Hark, the cry of the “Obamican,” so enchanted by the Messiah’s professed willingness to listen (to the point where he rejects being labeled a liberal) that he forgets he’s quite literally the least likely member of the Senate to actually take those words to which he’s listening to heart. Ted Kennedy can pretend to listen, too, but only very, very seldom is he going to vote conservative — which is still more often than Obama will, per his voting record. Kmiec reminds me of that McCain advisor who’s vowed not to work in the general campaign if Obama’s the opponent lest it pit him against a man of “deep character and good judgment.” Such is the charisma of the Messiah that simple decency — whatever that may mean post-Wright — is supposedly reason enough to shoo him into the Oval Office, even according to prominent Republicans.
Read further into the piece, though. Patterico’s assumption seems to be that Kmiec, being a law professor and former advisor on judges to the Romney campaign, should cast his vote according to who’d make the best judicial appointments. Eh. He may simply be a single-issue voter whose “single issue” isn’t his area of expertise. For a notable example of that, read this old post. I myself have written plenty of vitriolic posts on this site about immigration “reform” but I’ll still be voting for Captain Amnesty in November for Iraq’s sake.
Now here comes that second blush. Let’s see what Kmiec’s “single issue” is:
As Americans, we must voice our concerns for the well-being of our nation without partisanship when decisions that have been made endanger the body politic. Our president has involved our nation in a military engagement without sufficient justification or clear objective. In so doing, he has incurred both tragic loss of life and extraordinary debt jeopardizing the economy and the well-being of the average American citizen. In pursuit of these fatally flawed purposes, the office of the presidency, which it was once my privilege to defend in public office formally, has been distorted beyond its constitutional assignment. Today, I do no more than raise the defense of that important office anew, but as private citizen.

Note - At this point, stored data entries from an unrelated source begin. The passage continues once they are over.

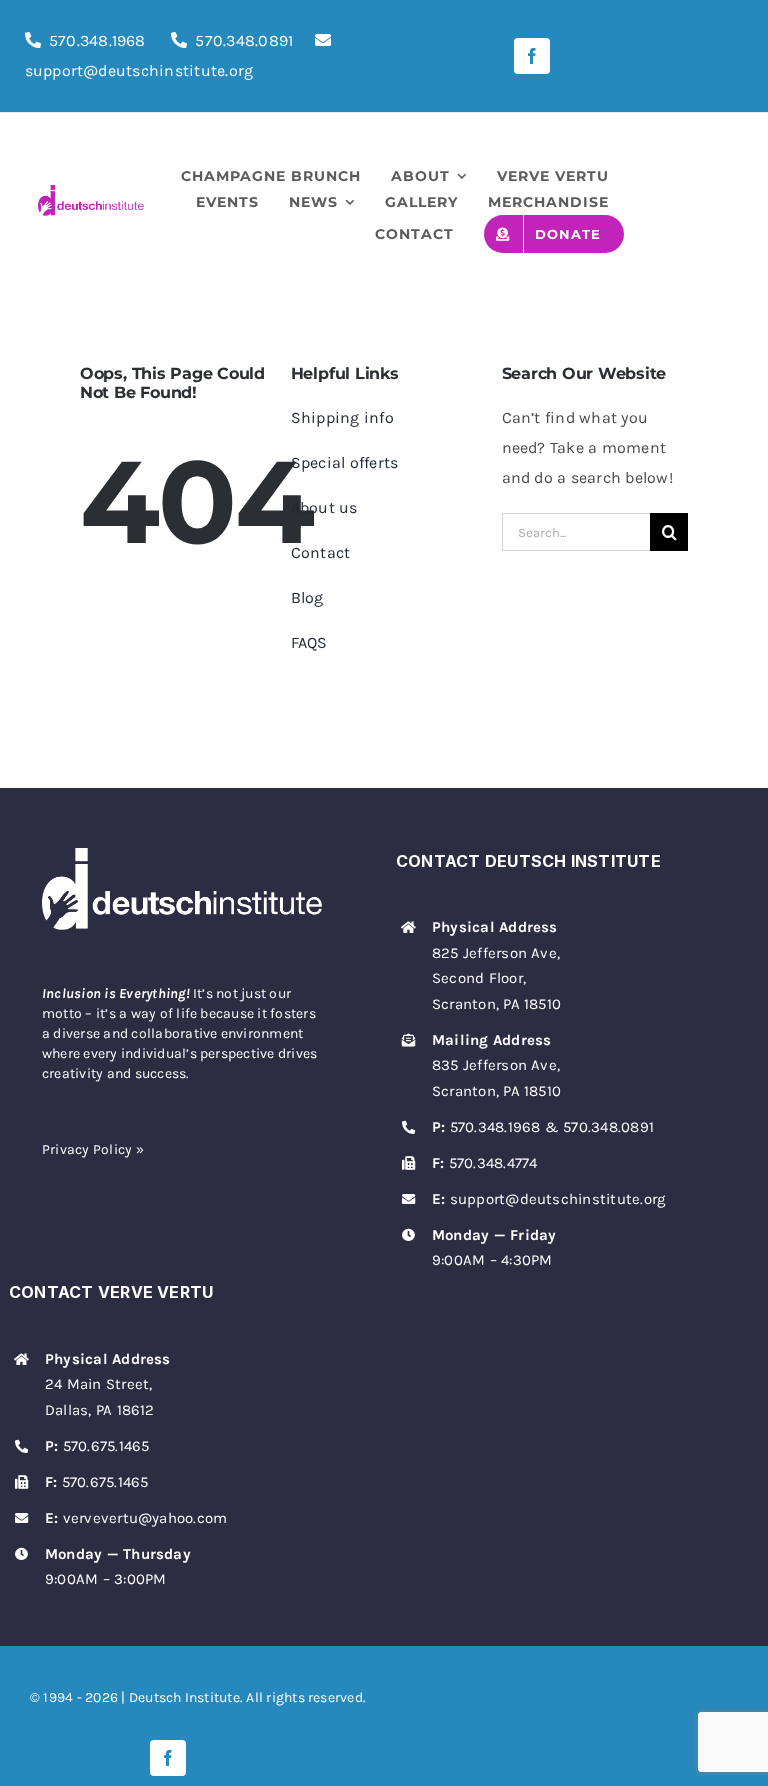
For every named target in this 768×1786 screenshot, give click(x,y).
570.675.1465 (106, 1446)
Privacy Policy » (93, 1149)
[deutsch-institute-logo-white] (182, 855)
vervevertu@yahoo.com (145, 1518)
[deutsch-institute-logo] (91, 192)
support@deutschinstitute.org (558, 1199)
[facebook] (532, 56)
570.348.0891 (244, 40)
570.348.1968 (97, 40)
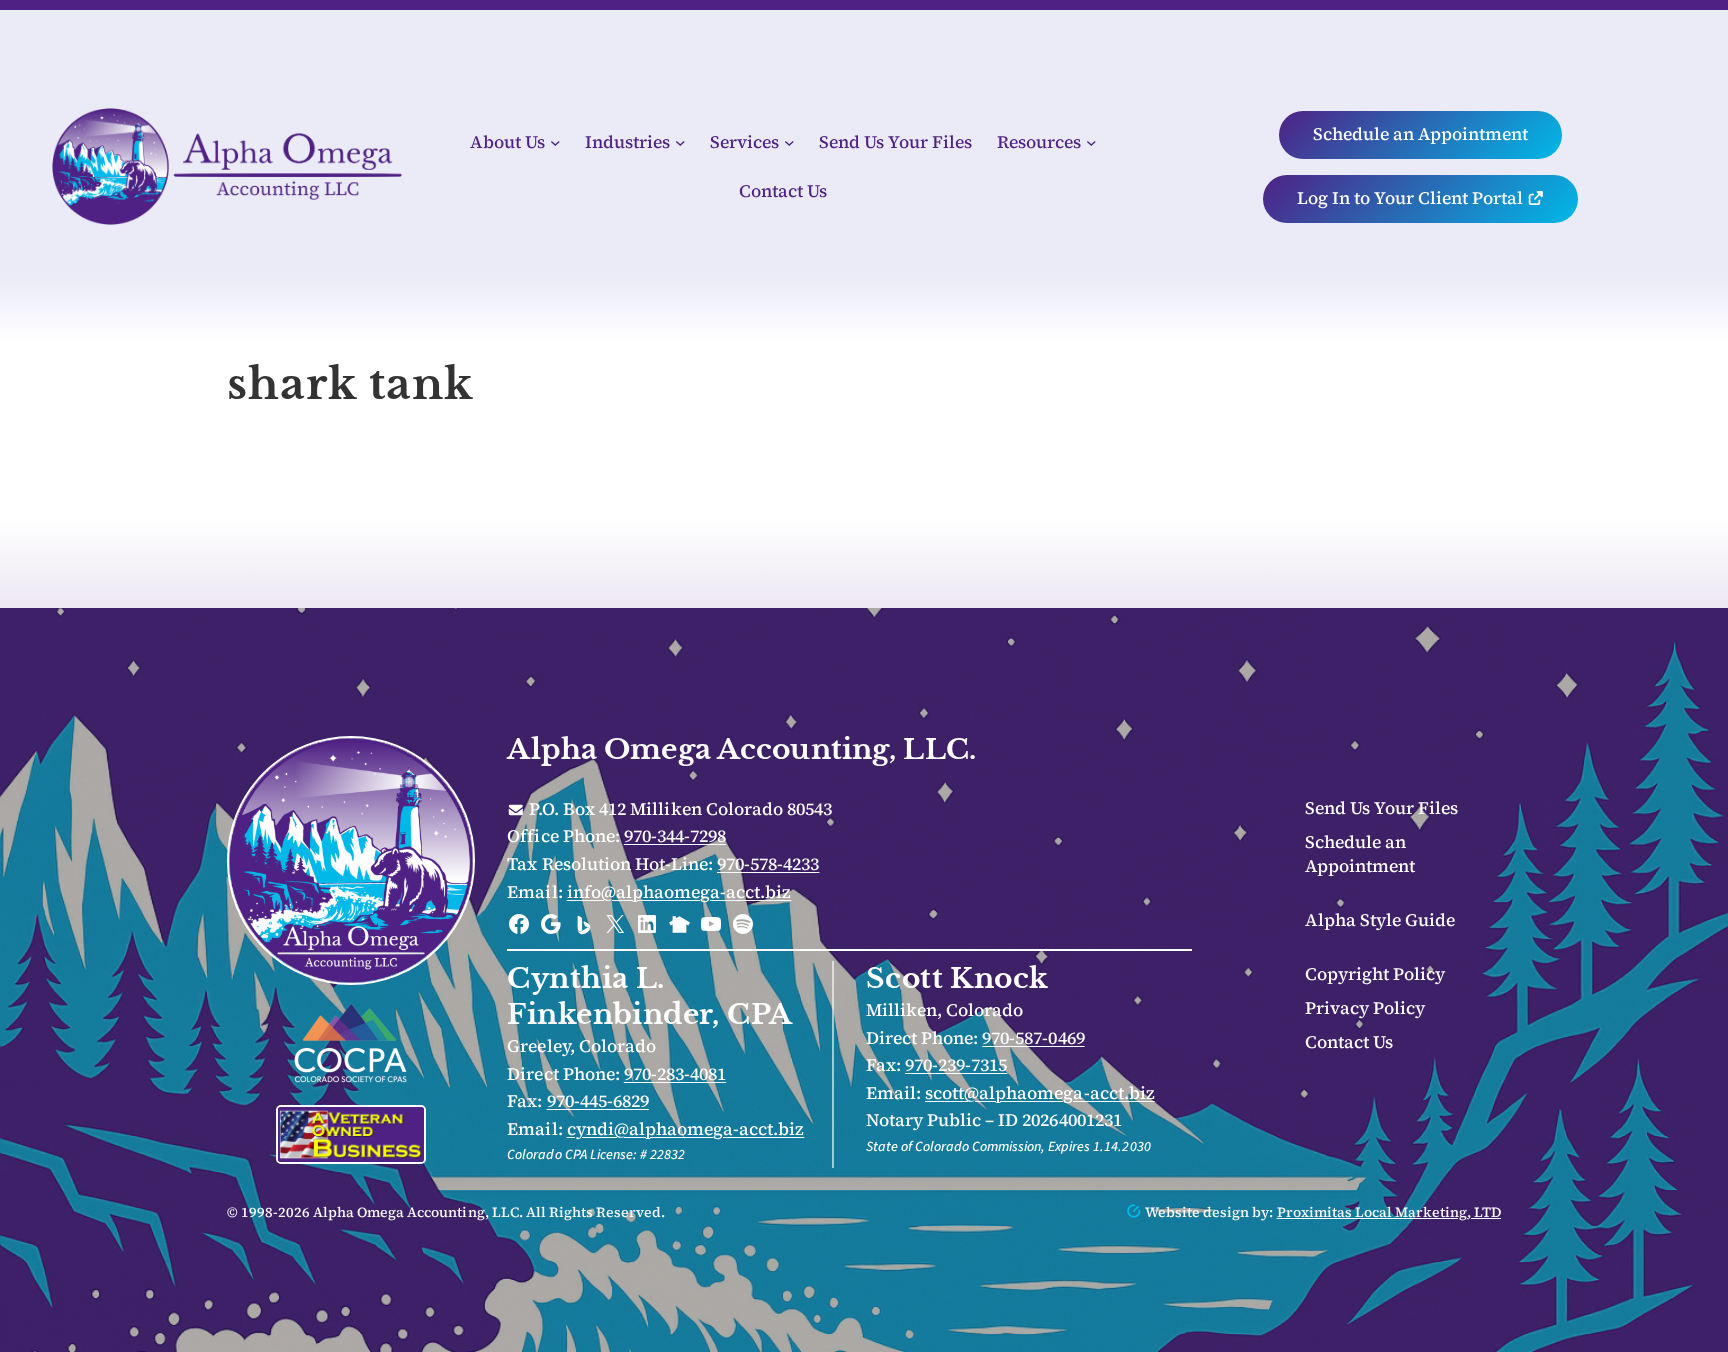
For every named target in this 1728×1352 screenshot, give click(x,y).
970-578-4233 (768, 864)
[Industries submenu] (680, 142)
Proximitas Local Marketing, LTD (1389, 1212)
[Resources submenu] (1091, 142)
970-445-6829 (598, 1101)
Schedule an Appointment (1420, 134)
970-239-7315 (956, 1065)
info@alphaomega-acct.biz (679, 892)
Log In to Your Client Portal (1412, 198)
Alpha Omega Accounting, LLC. (741, 749)
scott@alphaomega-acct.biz (1040, 1093)
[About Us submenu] (555, 142)
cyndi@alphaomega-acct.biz (686, 1129)
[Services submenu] (789, 142)
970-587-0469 (1033, 1038)
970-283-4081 (675, 1074)
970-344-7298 (675, 836)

Has it escaped his attention that Mitt Romney is pro-war? To the point where he took great umbrage when McCain dared to suggest that he was any less mavericky on that issue than Maverick himself was? As Powerline says, Romney was “a more consistent supporter of the way Bush has used the presidency in furtherance of prosecuting the war on terror.” Was Kmiec planning to advise Mitt throughout the general campaign and then go throw the lever for Hillary because she wants troops out faster than Romney does?
Exit question: What’s really going on here? Is this just Romney/McCain hard feelings boiling over and Kmiec trying to stick a finger in his eye?